Who gets to claim the children as dependents at tax time? Sometimes the answer to this question is straightforward. Parents with primary physical custody of their children can claim them as dependents and claim a deduction. Other times, such as when parents share custody and residence of their children this can become substantially more difficult. A dependent credit can only be claimed by one person. This means that Canada Revenue will not split your credit between you and your former spouse or partner (even if you ask nicely).
For this reason, family law lawyers will frequently craft agreements that address the inability to equally claim a dependent credit for children. For example, if there is more than one child each party may claim a different child or children as dependents, or the parties can alternate claiming the children on their taxes or agree to split the refund received by one parent upon receiving their credit.
Parents who share residence with their children should be very careful, however, in how they agree to share the eligible dependent credits as CRA may not always co-operate with their best laid plans.
In the case of Harder v. The Queen, 2016 TCC 197 (CanLII), a husband and wife made a separation agreement with the assistance of lawyers.
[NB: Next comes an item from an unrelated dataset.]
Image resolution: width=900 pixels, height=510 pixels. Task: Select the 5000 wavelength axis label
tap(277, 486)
It was agreed that the husband and wife would share custody and residence of their two children. As is often the case in shared residential custody arrangements, the parties entered their respective incomes into specialized software used by lawyers to determine what their relative child support
obligations were going to be under the Child Support Guidelines.
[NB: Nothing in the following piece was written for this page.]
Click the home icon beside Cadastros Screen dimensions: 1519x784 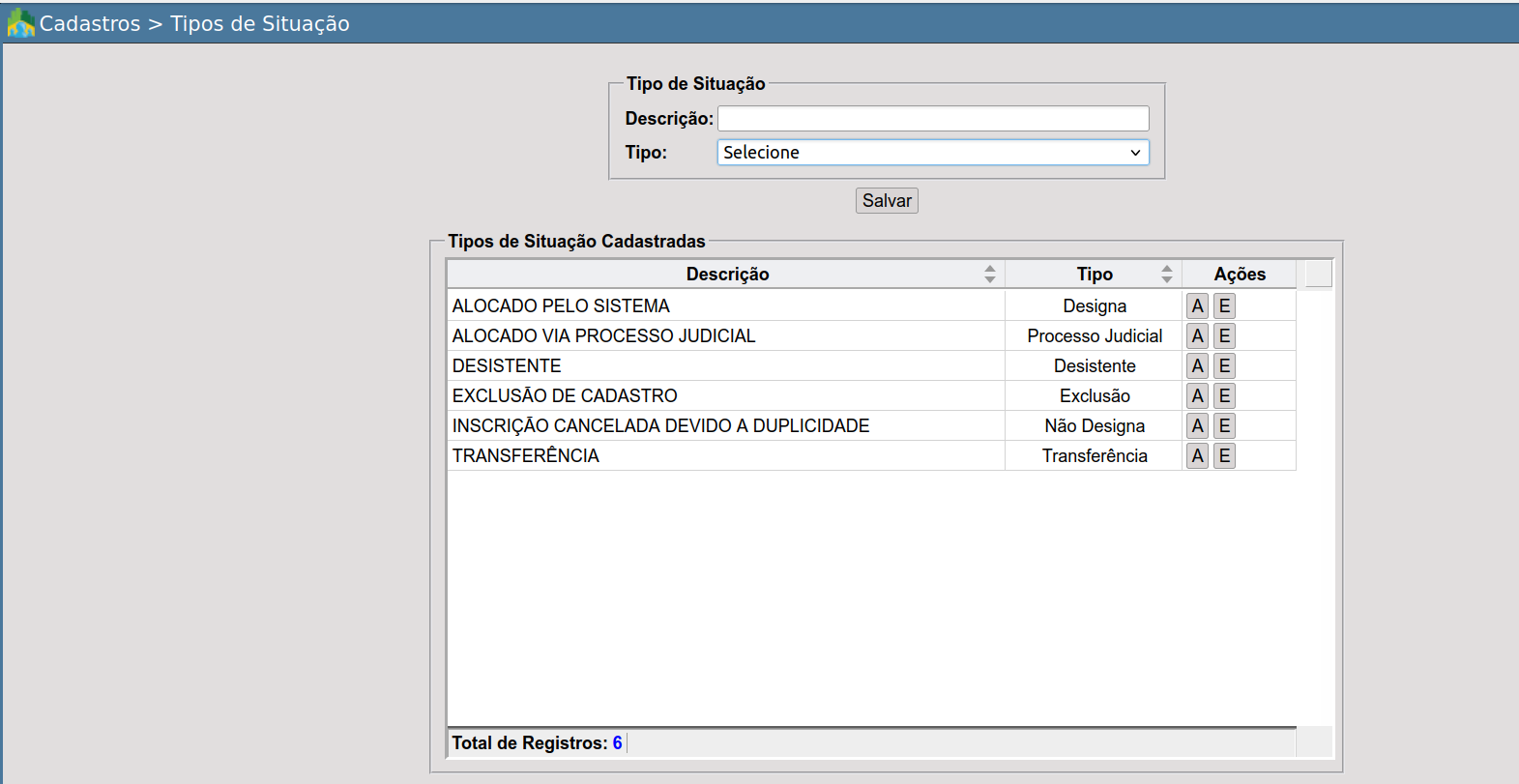pos(20,23)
The parties agreed that the husband’s annual income was $59,523.00 and that based on his income, he should pay monthly child support to his wife in the amount of $894.00. They also agreed that the wife had an annual income of $23,574.00 and that she should pay to her husband child support in the amount of $356.00 a month. Logically, the parties agreed that the husband’s child support obligation would be reduced by the amount his
wife owed to him. In this case, the proper offset amount was $538.00 a month.
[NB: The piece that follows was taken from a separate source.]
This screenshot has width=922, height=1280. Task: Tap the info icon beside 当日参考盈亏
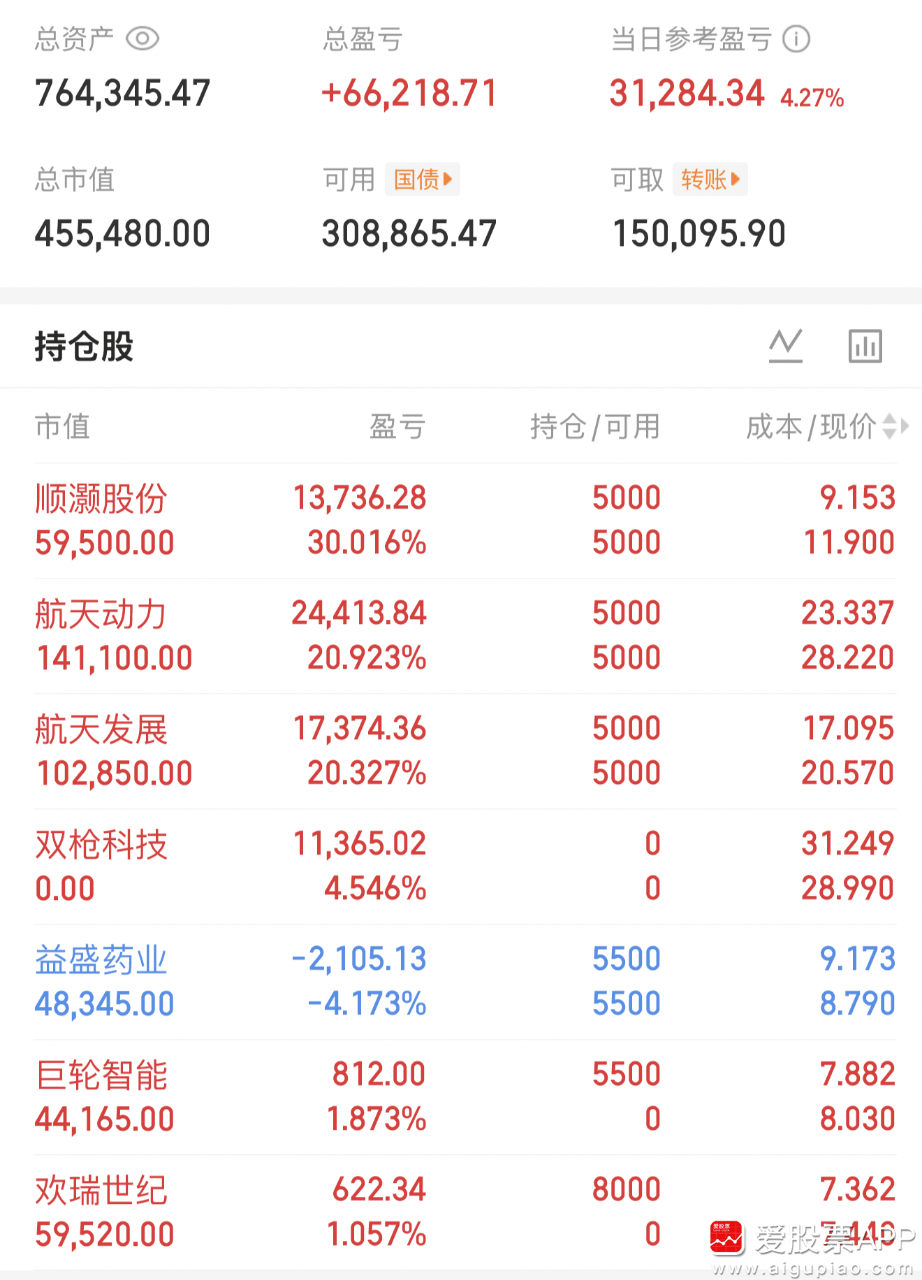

The parties went on to agree that the husband would be claiming the eligible dependent tax credits for one half of year and the wife the other half, and adjusted the support payable by the husband to consider the tax savings that he would receive from this arrangement.
This seemed like a simple and perfectly reasonable arrangement. Nonetheless, there was a problem. When Mr. Harder tried to claim his eligible dependent and child tax credits from CRA, he was denied. He lost tax credits worth over $13,000.00. Mr. Harder challenged the denial in court. He argued that the parties had made an agreement based on shared custody, and that should entitle him to receive the dependent and child tax credit.
The CRA argued that the Income Tax Act states that only a child support recipient, and not a child support payor can claim the eligible dependent credit for a child. Because Mr.Harder was paying child support directly to his wife, and not receiving any child support directly from his wife, he could not claim the children as eligible dependents, despite the agreement for shared custody. Justice Bocock agreed with the argument made by the CRA and denied Mr. Harder the relief he sought. He was sympathetic to Mr. Harder, but was bound by the wording of the Income Tax Act and the case law interpreting it.
Justice Bocock ended his decision with strong advice to Family Law lawyers, stating: “If separating spouses, seeking joint custody, wish to avail themselves of a dependent deduction for both spouses in such situations, surely family law lawyers can deploy their usual flexible skills to ignore the set off provisions within the paradoxically named “Divorce Mate” for a brief moment and mandate and effect actual periodic payments by both spouses to each other in cases of shared parenting.”
For lawyers and separated parents, this means that if they want to make sure they can claim a dependent credit in shared custody arrangements, it is far wiser to take the counter-intuitive route of agreeing that both will pay child support to each other, whether by check, e-transfer or otherwise, and making sure that this is written into their separation agreements or court orders. While it may make more sense to have a single payment that incorporates a logical “set off” amount, it can be a rather costly error with little opportunity for correction.